The 2022 State of the European Union (SOTEU) speech might have been European Commission President’s most important official address, in times when millions in our society are forced to choose between paying rent, heating, and eating. The need to distribute fairly energy-producing companies’ extraordinary record profits, cap prices, and roll out renewables for the direct benefit of individual households, the call to introduce more flexibility to EU countries on debt reduction, the support to Ukraine in hosting refugees, and its reconstruction are reasonable ways forward. However, we also know that the devil is in the detail. Let’s avoid wasting time starting the process from scratch and build on approaches that work.
REPower people in a just way relying on models that deliver
When Housing Europe's member, the Association of Flemish Housing Companies (VVH) announced the investment of €231 million over 4 years, to install 650 000 solar panels on the roofs of social housing, directly reducing the bills of tenants, we knew that the ASTER project was a lot more than a lofty ambition. Almost two years after the project was officially signed, 44 Flemish social housing providers continue to actively and structurally contribute to combating energy poverty. Scaling up similar projects and very importantly, facilitating administrative steps should be the ambition of the EU.
Today, we heard President Ursula von der Leyen saying that “in these times, profits must be shared and channelled to those who need it the most”, as well as that an upcoming proposal will raise more than 140 billion euros of excessive energy profits “for Member States to cushion the blow directly”.
This winter, understanding and controlling our energy use will be tremendously important. Member States should build movements, not only of fire-fighters as announced but also dedicated professionals and volunteers who reach out to citizens directly in people’s homes with advice on reducing consumption and bills. Ongoing work on the ground is already showing results. These windfall profits must be channelled to ensure they support this work to directly shield citizens for instance via the European Climate Fund.
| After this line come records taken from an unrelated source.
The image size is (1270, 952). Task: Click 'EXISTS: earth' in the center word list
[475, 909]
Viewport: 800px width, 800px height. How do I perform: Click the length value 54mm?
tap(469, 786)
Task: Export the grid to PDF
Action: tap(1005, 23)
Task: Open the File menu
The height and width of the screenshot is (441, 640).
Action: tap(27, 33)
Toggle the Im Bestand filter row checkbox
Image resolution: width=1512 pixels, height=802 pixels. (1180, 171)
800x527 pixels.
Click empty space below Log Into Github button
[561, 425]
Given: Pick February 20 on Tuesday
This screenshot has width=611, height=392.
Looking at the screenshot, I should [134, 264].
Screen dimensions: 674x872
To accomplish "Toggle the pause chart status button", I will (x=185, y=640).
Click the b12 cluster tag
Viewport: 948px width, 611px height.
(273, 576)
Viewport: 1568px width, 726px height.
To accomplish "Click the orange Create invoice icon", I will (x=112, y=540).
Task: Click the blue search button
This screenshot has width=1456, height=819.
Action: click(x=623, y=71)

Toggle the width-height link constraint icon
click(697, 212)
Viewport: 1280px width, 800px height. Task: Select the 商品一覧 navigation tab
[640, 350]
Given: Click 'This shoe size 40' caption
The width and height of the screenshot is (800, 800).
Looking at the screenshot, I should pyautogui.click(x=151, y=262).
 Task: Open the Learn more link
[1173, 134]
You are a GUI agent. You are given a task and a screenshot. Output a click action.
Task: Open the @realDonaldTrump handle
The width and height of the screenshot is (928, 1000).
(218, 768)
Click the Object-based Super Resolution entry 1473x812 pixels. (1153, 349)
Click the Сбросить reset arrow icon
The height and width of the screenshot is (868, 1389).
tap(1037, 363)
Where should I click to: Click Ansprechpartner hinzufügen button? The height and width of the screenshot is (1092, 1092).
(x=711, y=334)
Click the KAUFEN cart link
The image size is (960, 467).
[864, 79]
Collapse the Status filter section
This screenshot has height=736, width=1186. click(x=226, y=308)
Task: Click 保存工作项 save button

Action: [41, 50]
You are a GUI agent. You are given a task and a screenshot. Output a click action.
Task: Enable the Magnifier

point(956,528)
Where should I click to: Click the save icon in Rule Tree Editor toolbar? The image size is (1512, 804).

Europeans in solidarity with Ukraine while facing an endless housing crisis
Since the start of the war, public, cooperative, and social housing actors have been gearing up to deliver a dignified response to the crisis. When the migration crisis in 2015 emerged, Lieven de Keys social housing provider in the Netherlands showed in practice how they could answer the housing needs of both young Dutch and Syrians with the Startblok Riekerhaven , united by the same goal: a good start in Amsterdam. So did millions of Europeans, welcoming Ukrainian refugees to their homes. While Housing Europe supports a “legally binding mechanism that ensures solidarity”, we also believe that a mid- and long-term strategy must include a drastic increase in new social and affordable housing to meet existing and new demand.
The new EU package supporting the rehabilitation of schools is crucial however, reports in July this year announced that 44.8 million square meters of residential buildings were destroyed or damaged re-meaning that the question of how to ensure people have homes to return to in Ukraine cannot be overlooked. Ukrainian reconstruction could draw from #Housing2030. In a single report, Housing Europe, UNECE, and UN-Habitat compiled the experience of over 100 researchers, policymakers, and housing providers on how housing can be delivered affordably and sustainably.
Change of terminology: boosting housing affordability is an investment, not an expenditure
In her speech, President Von der Leyen called for fiscal rules that “are fit for the challenges of this decade” and “fiscal rules that allow for strategic investment, while safeguarding fiscal sustainability”. Housing youth, the elderly, single parents, migrants, and providing a roof to the homeless certainly tick these boxes. In October, Housing Europe members will be expecting to see EU’s new ideas for better economic governance, surely any meaningful 'update' must reinforce the right to housing, the city, and to energy.
Paying tribute to former European Parliament President Sassoli, we would also quote him by saying that “democracy has not gone out of fashion, but it must update itself in order to keep improving people's lives.” Safe, warm, and affordable housing is where everything starts.